**Data supplied**
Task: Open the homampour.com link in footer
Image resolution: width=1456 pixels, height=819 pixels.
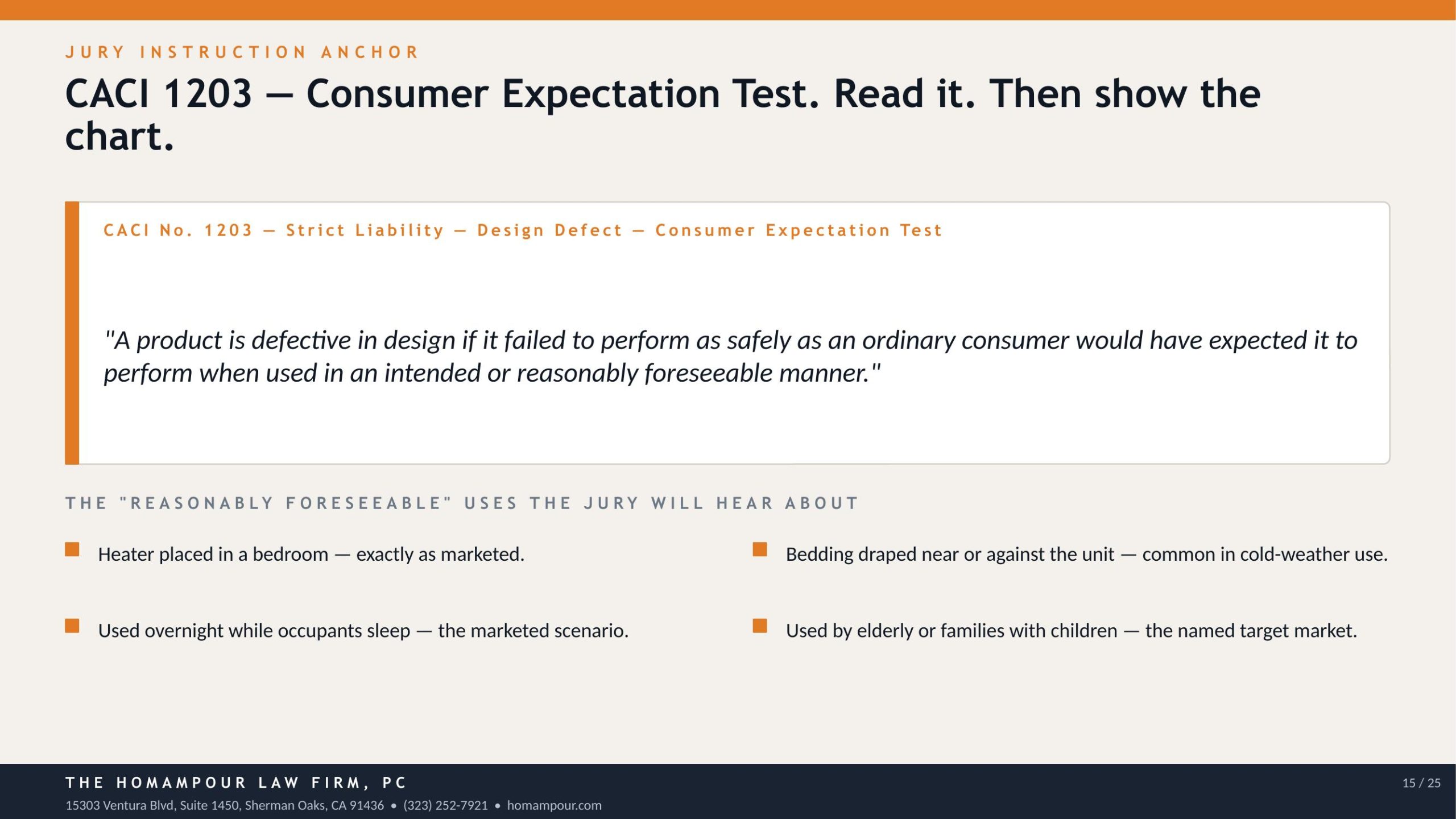Action: [x=554, y=805]
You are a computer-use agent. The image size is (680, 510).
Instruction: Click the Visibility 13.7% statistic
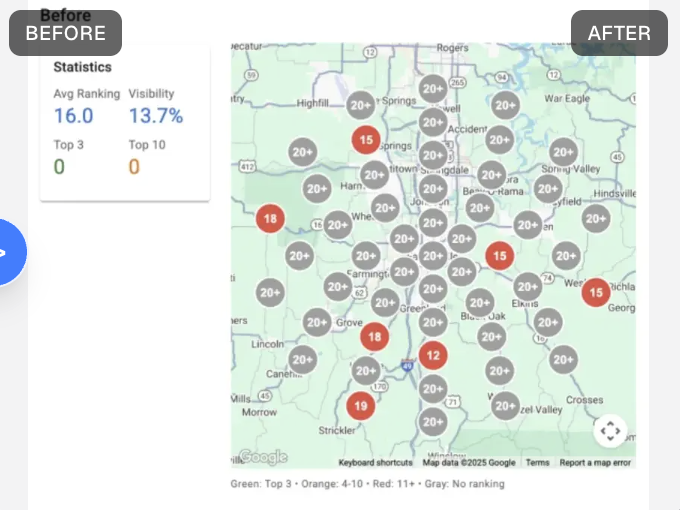tap(156, 116)
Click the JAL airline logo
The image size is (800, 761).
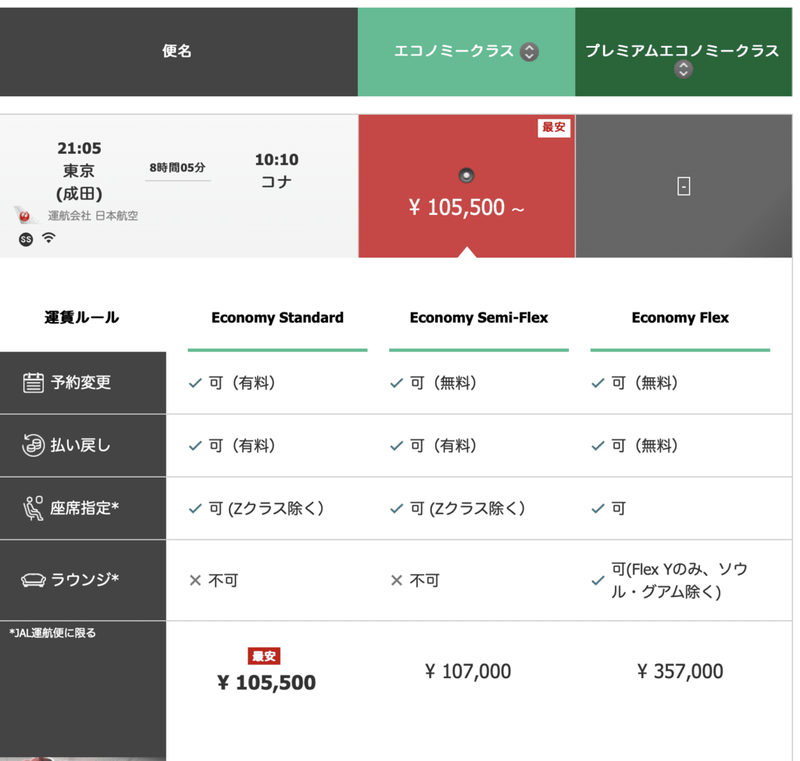coord(25,215)
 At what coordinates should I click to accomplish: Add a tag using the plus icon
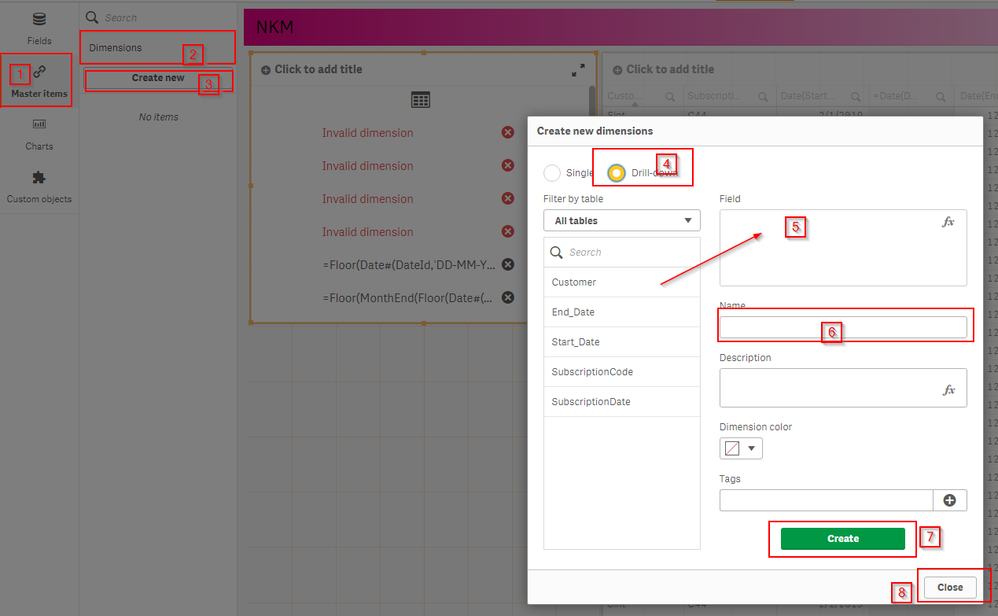[950, 500]
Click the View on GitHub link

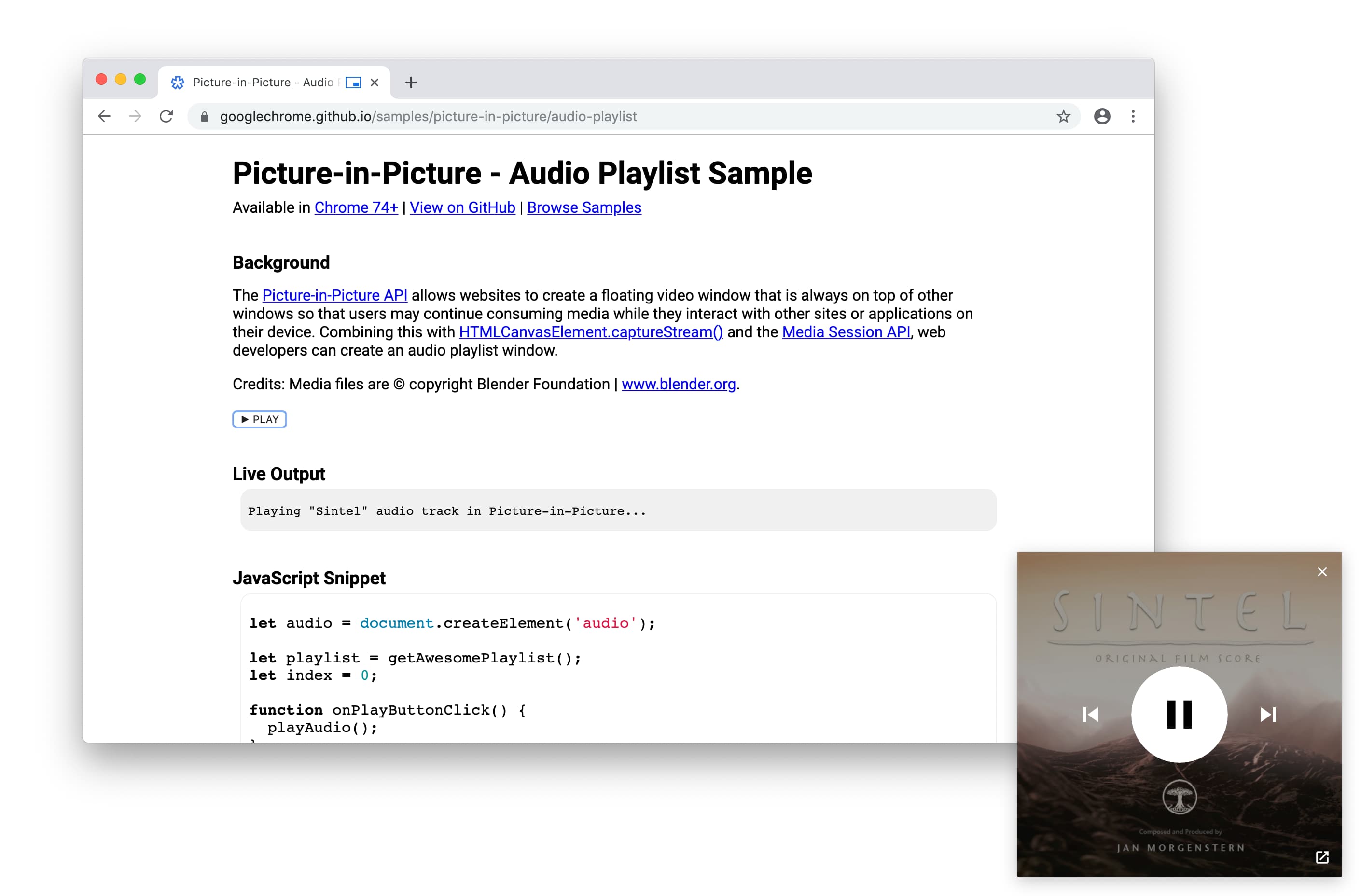pos(462,207)

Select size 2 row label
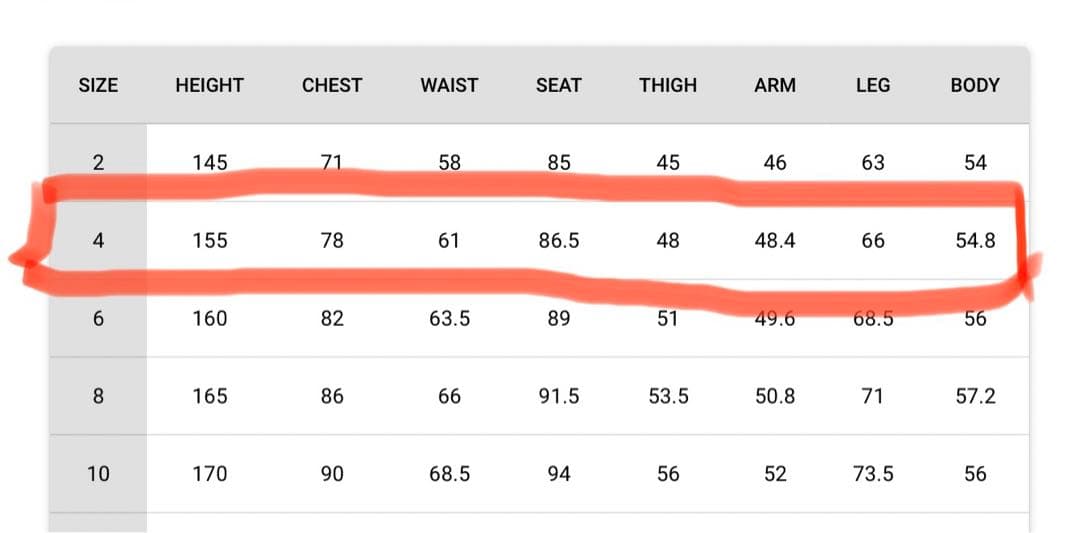click(98, 162)
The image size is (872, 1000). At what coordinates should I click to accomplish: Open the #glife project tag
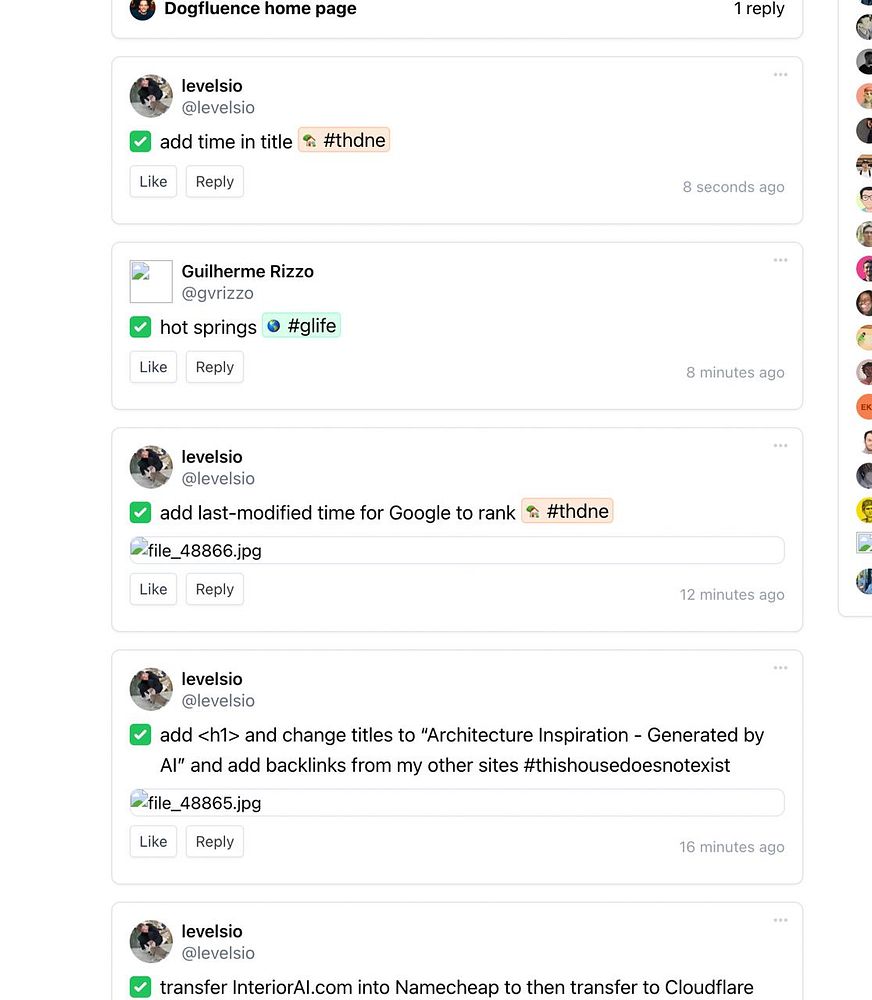coord(301,326)
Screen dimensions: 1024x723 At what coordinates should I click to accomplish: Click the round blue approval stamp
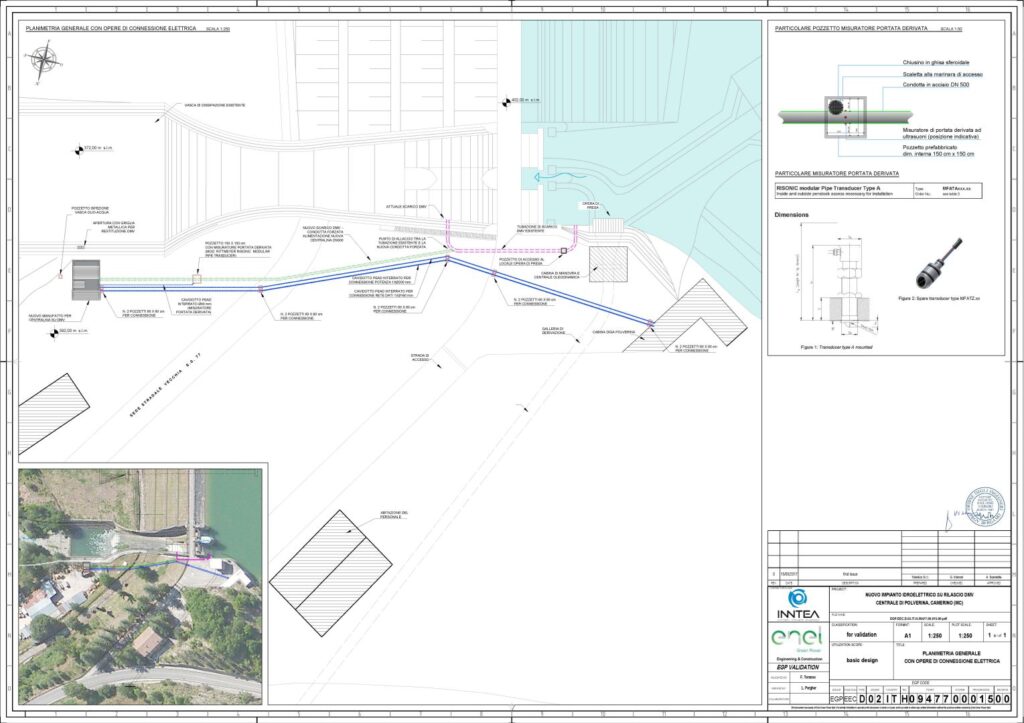pos(982,507)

**What to work on**
Make a word-for-word repeat of the material, skipping all pictures.

**Reply to the task**
Task: Open the homampour.com link in footer
Image resolution: width=1456 pixels, height=819 pixels.
Action: [x=554, y=805]
You are a computer-use agent. The image size is (680, 510).
Instruction: Click the Visibility 13.7% statistic
tap(156, 116)
Click the JAL airline logo
The image size is (800, 761).
coord(25,215)
 At what coordinates should I click to accomplish: Add a tag using the plus icon
[950, 500]
Click the View on GitHub link

pos(462,207)

Select size 2 row label
click(98, 162)
The image size is (872, 1000). At what coordinates should I click to accomplish: Open the #glife project tag
coord(301,326)
Screen dimensions: 1024x723 At what coordinates should I click to accomplish: Click the round blue approval stamp
pos(982,507)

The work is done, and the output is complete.